● **PROMPT**
Please retype each record exactly as it stands below.

● **SUPPLIED DATA**
Segment Open
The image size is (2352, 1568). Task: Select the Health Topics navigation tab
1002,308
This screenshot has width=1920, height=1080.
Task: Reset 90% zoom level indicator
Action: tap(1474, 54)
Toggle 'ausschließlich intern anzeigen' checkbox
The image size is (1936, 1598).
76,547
Segment Closed
● **RESULT FOR THIS TASK**
The image size is (2352, 1568). Task: Select the Health Topics navigation tab
1002,308
This screenshot has width=1920, height=1080.
Task: Reset 90% zoom level indicator
Action: tap(1474, 54)
Toggle 'ausschließlich intern anzeigen' checkbox
The image size is (1936, 1598).
76,547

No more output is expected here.